• **Trecho do documento**:

Venezuela

Avião chinês em solo da Venezuela aumenta pressão sobre Estados Unidos

Se dois bombardeiros russos já assustavam muita gente, imagina quando um outro avião, agora de bandeira chinesa, aterrissa no país carregando insumos como remédios e comida para a população. O país comunista enviou 65 toneladas de remédios e insumos médicos para a Venezuela – aderindo assim, formalmente, à campanha convocada por Maduro para ajudar o país a furar o embargo americano. A aeronave pousou nesta sexta-feira (29). O presidente venezuelano Nicolás Maduro celebrou como “uma vitória” sobre o bloqueio e as sanções financeiras aplicadas pelo governo dos EUA.

• **Extrato de dados**:
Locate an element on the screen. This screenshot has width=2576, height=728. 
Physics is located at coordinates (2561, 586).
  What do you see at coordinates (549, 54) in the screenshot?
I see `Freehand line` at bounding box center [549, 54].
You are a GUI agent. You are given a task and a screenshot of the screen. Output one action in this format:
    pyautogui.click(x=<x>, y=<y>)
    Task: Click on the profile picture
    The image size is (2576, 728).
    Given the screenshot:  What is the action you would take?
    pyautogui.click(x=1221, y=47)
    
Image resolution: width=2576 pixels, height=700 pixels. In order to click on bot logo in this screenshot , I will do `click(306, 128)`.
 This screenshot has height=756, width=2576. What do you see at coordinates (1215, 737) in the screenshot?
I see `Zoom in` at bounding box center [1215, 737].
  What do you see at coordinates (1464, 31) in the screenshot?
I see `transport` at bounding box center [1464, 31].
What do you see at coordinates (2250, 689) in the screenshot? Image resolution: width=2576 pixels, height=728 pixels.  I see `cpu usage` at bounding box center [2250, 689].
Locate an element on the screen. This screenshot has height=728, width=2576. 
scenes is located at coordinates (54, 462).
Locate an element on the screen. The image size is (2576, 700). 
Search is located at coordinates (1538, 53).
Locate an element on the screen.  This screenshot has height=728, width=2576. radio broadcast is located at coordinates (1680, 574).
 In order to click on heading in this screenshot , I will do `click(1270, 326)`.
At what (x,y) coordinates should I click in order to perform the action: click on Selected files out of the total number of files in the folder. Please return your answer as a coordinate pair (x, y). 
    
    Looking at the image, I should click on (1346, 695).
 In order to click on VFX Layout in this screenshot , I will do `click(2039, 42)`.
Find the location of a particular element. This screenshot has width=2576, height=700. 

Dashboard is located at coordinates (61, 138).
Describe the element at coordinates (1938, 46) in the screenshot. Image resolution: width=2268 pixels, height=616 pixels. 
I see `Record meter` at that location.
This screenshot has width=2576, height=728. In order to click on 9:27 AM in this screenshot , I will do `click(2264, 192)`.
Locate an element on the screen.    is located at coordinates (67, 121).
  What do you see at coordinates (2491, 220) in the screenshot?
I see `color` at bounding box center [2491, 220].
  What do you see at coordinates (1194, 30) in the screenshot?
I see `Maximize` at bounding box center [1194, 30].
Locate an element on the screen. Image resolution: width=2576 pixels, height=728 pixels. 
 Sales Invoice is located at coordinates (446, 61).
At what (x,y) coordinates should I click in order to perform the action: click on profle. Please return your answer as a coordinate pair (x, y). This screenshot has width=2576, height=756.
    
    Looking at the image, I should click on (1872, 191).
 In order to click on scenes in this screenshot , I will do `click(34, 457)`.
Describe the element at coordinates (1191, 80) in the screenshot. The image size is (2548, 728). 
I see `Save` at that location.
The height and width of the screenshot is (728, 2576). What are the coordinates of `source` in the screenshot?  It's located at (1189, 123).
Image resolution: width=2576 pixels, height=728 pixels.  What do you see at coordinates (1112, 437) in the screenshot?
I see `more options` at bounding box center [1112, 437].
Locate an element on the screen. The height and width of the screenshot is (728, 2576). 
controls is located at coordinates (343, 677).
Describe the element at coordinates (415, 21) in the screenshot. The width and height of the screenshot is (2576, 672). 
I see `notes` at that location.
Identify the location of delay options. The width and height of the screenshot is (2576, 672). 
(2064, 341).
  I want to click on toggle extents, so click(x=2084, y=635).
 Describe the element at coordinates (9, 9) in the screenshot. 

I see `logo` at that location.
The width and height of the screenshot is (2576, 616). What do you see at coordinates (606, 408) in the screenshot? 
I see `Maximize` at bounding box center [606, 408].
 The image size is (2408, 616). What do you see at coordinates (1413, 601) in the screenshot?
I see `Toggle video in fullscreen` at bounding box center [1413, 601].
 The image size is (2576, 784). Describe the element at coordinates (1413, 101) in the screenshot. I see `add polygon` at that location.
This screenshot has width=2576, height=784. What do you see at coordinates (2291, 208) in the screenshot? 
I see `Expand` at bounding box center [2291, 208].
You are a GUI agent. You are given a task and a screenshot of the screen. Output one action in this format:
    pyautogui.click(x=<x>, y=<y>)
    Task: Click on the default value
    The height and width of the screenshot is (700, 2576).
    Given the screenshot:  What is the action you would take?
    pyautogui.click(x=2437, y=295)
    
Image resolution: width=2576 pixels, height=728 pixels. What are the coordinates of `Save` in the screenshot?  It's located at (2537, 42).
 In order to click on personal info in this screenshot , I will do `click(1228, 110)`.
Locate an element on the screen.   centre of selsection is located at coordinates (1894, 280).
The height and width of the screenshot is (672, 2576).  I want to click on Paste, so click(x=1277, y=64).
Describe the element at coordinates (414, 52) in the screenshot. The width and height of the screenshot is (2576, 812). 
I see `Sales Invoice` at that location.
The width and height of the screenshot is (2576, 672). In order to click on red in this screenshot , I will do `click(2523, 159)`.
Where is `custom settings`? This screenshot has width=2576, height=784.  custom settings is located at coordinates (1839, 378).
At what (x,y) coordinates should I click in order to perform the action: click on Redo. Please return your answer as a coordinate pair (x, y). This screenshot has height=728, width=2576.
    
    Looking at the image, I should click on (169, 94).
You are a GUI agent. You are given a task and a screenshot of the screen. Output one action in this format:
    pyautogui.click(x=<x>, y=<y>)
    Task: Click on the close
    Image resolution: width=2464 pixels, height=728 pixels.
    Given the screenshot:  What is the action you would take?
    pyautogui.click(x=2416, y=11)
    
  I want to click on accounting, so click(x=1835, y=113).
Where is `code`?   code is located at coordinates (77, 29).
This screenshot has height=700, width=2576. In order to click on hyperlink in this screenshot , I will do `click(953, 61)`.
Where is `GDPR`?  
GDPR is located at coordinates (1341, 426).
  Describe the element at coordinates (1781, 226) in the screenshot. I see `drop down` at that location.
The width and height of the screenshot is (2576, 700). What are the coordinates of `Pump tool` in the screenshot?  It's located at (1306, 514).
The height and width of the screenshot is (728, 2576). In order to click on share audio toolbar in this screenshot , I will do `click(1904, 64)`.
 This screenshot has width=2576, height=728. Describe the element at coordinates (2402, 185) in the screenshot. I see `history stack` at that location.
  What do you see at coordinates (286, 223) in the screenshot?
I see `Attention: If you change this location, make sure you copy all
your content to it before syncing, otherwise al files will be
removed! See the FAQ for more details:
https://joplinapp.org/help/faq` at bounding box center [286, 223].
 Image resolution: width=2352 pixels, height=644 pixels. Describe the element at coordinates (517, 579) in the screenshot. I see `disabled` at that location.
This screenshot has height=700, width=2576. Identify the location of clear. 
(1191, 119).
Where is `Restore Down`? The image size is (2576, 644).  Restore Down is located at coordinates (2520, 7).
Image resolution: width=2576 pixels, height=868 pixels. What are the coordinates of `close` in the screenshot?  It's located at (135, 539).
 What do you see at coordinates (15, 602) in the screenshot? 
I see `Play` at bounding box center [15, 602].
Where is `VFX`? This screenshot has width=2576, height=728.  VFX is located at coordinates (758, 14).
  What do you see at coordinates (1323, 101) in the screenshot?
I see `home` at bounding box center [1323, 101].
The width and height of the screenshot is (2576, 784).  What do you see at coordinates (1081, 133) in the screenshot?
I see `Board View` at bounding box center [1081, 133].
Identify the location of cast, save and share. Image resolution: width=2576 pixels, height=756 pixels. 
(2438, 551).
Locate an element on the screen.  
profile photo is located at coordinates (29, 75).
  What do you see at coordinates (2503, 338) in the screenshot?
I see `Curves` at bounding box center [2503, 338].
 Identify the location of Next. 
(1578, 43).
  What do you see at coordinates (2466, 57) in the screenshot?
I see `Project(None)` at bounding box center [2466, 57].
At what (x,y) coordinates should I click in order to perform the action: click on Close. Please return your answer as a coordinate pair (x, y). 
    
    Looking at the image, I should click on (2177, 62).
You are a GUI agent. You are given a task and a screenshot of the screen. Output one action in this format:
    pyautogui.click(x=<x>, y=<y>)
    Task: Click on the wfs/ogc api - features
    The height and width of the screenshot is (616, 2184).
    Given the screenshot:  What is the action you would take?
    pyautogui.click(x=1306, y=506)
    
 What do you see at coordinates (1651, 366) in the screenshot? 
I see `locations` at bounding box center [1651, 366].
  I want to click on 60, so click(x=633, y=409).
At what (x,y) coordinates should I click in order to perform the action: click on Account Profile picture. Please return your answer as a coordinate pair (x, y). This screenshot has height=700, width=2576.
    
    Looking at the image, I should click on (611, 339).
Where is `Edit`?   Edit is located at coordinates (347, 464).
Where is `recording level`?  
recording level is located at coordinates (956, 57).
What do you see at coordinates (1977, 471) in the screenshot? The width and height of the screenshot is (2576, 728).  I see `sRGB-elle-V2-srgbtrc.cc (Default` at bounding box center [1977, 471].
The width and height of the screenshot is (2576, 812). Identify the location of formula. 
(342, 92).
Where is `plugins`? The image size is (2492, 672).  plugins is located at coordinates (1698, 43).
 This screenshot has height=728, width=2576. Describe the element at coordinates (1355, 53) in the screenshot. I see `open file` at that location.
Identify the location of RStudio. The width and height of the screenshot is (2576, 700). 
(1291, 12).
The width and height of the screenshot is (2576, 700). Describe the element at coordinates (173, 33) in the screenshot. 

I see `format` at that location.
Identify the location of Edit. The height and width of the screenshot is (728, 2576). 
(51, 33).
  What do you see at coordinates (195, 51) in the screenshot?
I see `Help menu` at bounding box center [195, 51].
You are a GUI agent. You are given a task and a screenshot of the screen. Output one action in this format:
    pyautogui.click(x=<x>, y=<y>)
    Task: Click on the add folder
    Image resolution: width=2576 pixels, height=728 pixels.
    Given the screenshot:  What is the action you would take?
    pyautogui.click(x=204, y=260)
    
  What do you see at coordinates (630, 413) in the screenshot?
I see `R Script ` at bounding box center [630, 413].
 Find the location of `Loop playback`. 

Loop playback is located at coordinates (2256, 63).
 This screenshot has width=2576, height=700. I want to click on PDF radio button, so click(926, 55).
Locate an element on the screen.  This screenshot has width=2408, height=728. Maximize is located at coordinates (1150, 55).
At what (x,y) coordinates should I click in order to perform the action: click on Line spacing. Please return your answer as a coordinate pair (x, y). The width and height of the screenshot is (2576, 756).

• **Teste sua compreensão**:
**a.** As afirmações abaixo concordam com o texto sobre o avião chinês na Venezuela? Responda sim ou não a cada uma e cite as palavras decisivas do texto. (i) O avião chinês levou 65 toneladas de remédios e insumos médicos. (ii) A aeronave pousou numa quinta-feira. (iii) Maduro celebrou a chegada como uma vitória sobre o bloqueio dos EUA.
**b.** Copie do texto sobre o avião chinês na Venezuela o trecho entre "Avião chinês em" e "governo dos EUA.", inclusive.

• **Respostas das tarefas**:
**a.**
(i) Sim: «O país comunista enviou 65 toneladas de remédios e insumos médicos para a Venezuela»
(ii) Não: «A aeronave pousou nesta sexta-feira (29).»
(iii) Sim: «O presidente venezuelano Nicolás Maduro celebrou como “uma vitória” sobre o bloqueio e as sanções financeiras aplicadas pelo governo dos EUA.»

**b.**
Avião chinês em solo da Venezuela aumenta pressão sobre Estados Unidos

Se dois bombardeiros russos já assustavam muita gente, imagina quando um outro avião, agora de bandeira chinesa, aterrissa no país carregando insumos como remédios e comida para a população. O país comunista enviou 65 toneladas de remédios e insumos médicos para a Venezuela – aderindo assim, formalmente, à campanha convocada por Maduro para ajudar o país a furar o embargo americano. A aeronave pousou nesta sexta-feira (29). O presidente venezuelano Nicolás Maduro celebrou como “uma vitória” sobre o bloqueio e as sanções financeiras aplicadas pelo governo dos EUA.